FRANKFORT - Operation "Ardent Sentry", a major homeland security and disaster response exercise that will test emergency responders' ability to handle a massive earthquake in America's Midwest, along the seismic-sensitive New Madrid fault.
"CAP is a nationwide organization with a tremendous amount of resources it can provide to the nation in a disaster, no matter how large," said Col. James Rushing, CAP's Southeast Region commander, who is the senior agency liaison for this year's four-day exercise, coordinating CAP operations with other agencies. He performed a similar role during the Deepwater Horizon oil spill response in the Gulf of Mexico in 2010.
The Air Force Auxiliary has a nationwide communications network of high frequency and very high frequency interoperable radios for Ardent Sentry, which will involve emergency responders in six states testing the National New Madrid Fault Response Plan.

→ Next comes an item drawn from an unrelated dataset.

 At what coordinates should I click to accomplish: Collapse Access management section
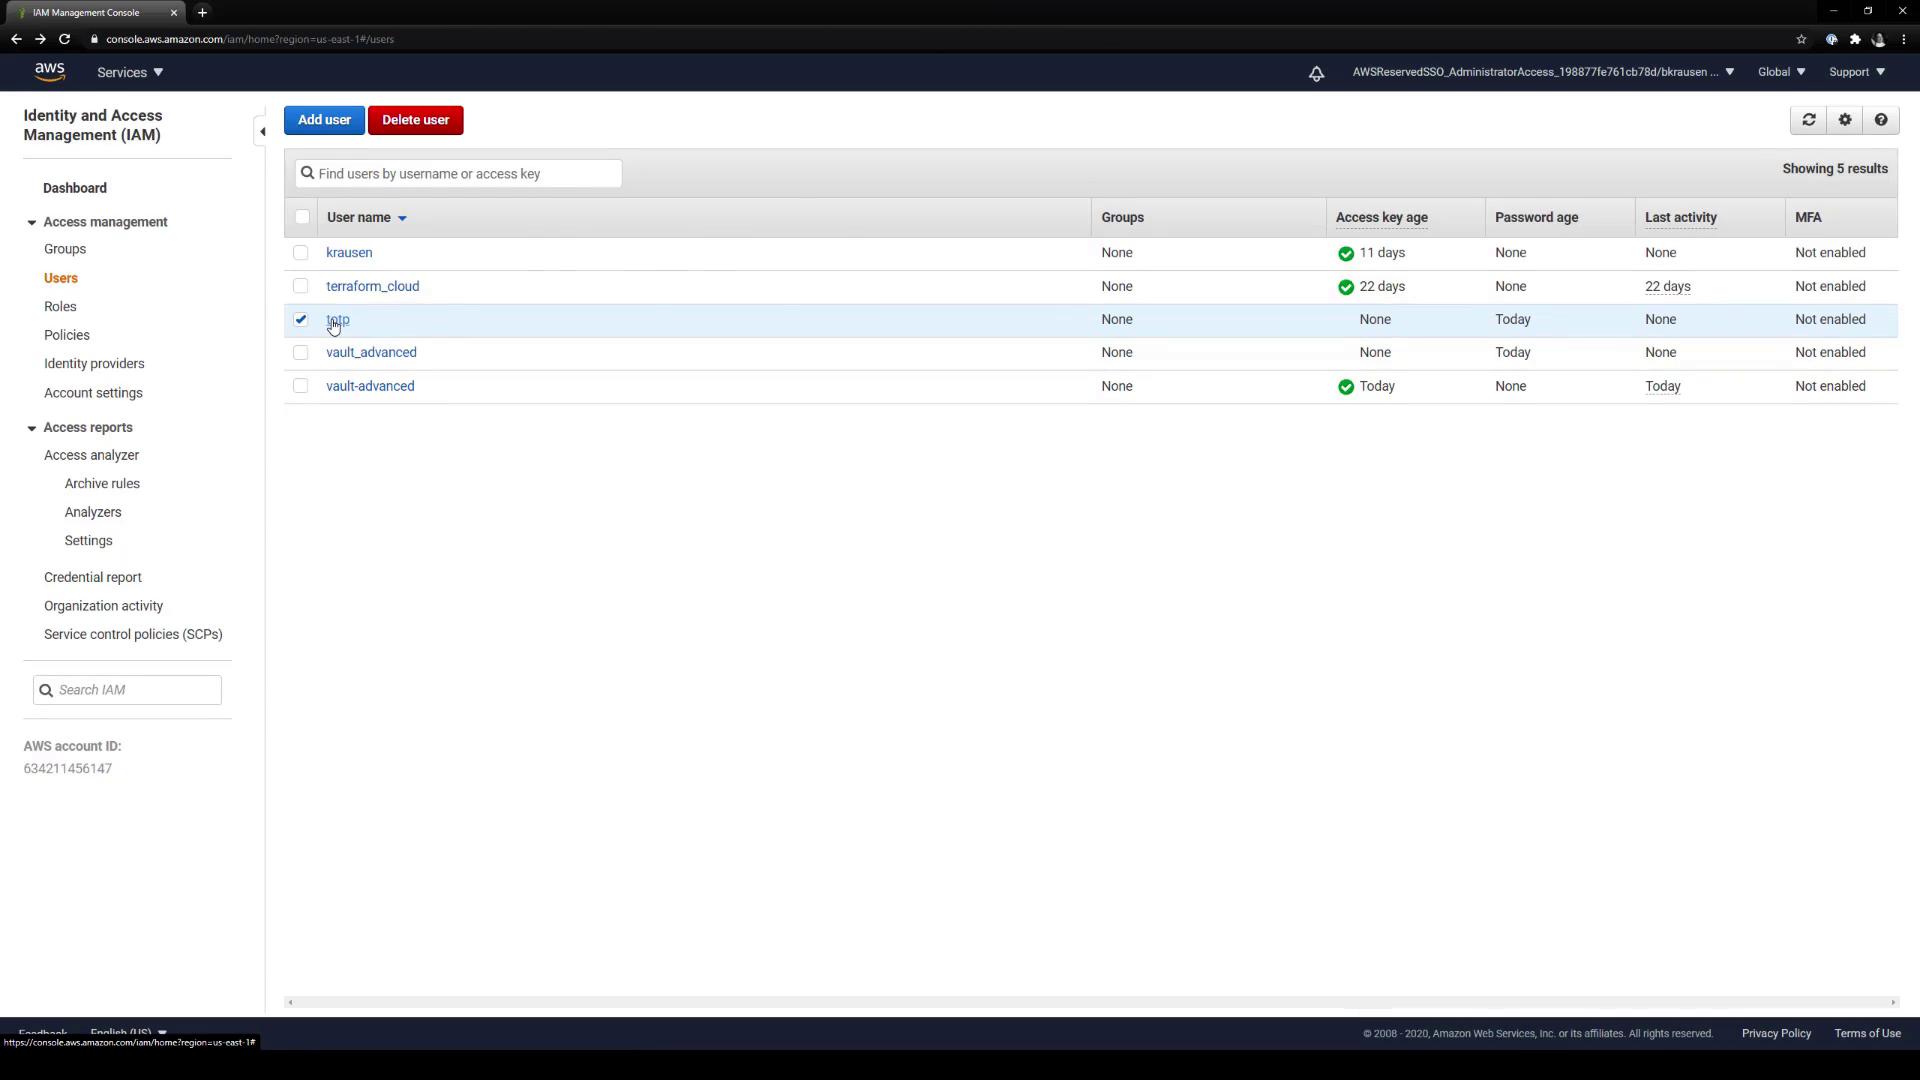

"These communications assets are ideal on a disaster scenario like an earthquake or hurricane because they are infrastructure-independent, which means they do not rely on cell towers or a satellite network that can easily get overloaded," said Rushing.
CAP's primary role in Ardent Sentry will be providing aerial reconnaissance for photography and assessment of damage and conditions on the ground.
"To work through a scenario like this gives us a better feel for what we really need to do when the real event happens," Rushing said. Exercises like Ardent Sentry help responders work out any kinks before major disasters. Lessons learned from last year's Gulf oil spill response efforts were implemented in this exercise and other emergency response plans, Rushing noted.
"The Air Force Auxiliary operates a fleet 550 aircraft based in all 50 states as well as Washington D.C. and Puerto Rico" said Lt. Keith Clapp, Mission Public Affairs Officer for the Kentucky Wing Operation. "We have deployed a number of aircraft from six wings, including nine planes from the Kentucky Wing to support this exercise" said Clapp. This exercise has been planned for many months, well before recent tragic events in Japan.
"You can't help but think about the people there and what they must be going through" said Clapp. "It really punctuates the need for an exercise of this nature. It is vitally important for governments to be prepared for an event such as this".
Equally important is individual and family preparedness. Every family should consider a 72 hour plan to include basic food and water for each member of the home in the event of a catastrophic disaster. "
For example, Kentucky Wing aircrews were recently involved in the response to massive flooding in western Kentucky where we saw entire communities surrounded by miles of water with no way in or out" Clapp said.
Though not typically associated with major earthquakes, the New Madrid fault is home to one of the nation's more active seismic zones, stretching 150 miles across Illinois, Missouri, Arkansas, Tennessee and Kentucky. Earthquakes there can also affect Mississippi and Indiana.
The region's last massive quakes, ranging from magnitude 7.0 to 8.6, hit in 1811 and 1812 and literally created new geographical features in the region. But on the 200th anniversary of those quakes, the concern is that the area along the New Madrid fault, now far more populated and developed, may be unprepared.
Though similar exercises have been conducted for the last two decades to prepare for any repeat of the 1811-1812 New Madrid quakes, new concepts and technologies are constantly emerging and must be factored into recovery efforts and operations. This time, aerial photography systems like CAP's Airborne Digital Imaging System (ADIS), Airborne Real-time Cueing Hyperspectral Enhanced Reconnaissance (ARCHER), as well as full-motion video provided by the organization's new Geospatial Information Interoperability Exploitation Portable (GIIEP) Go-Kits, will be used for damage assessment.
The exercise will include personnel from many federal, state and local agencies, representing a variety of disciplines including disaster preparedness, disaster relief, national security, and emergency response such as police, fire and, EMS.